• Task brief
Apart from pictures, transcribe exactly each line from the one containing "Instruction: Open the" through the final line of the listing below.

• Material to process
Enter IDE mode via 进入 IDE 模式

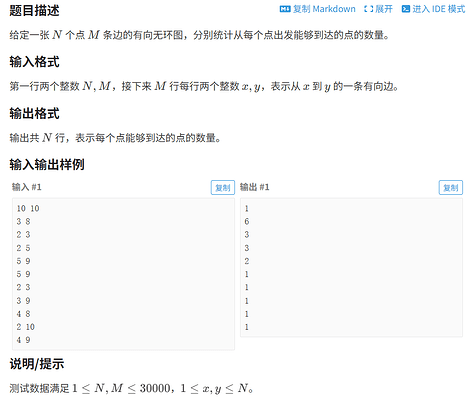point(433,9)
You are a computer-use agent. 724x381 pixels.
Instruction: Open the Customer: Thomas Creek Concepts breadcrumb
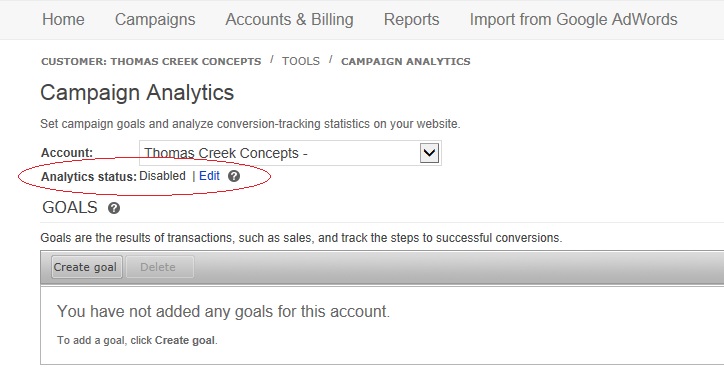[151, 61]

• Solved exercise
Instruction: Open the Customer: Thomas Creek Concepts breadcrumb
[151, 61]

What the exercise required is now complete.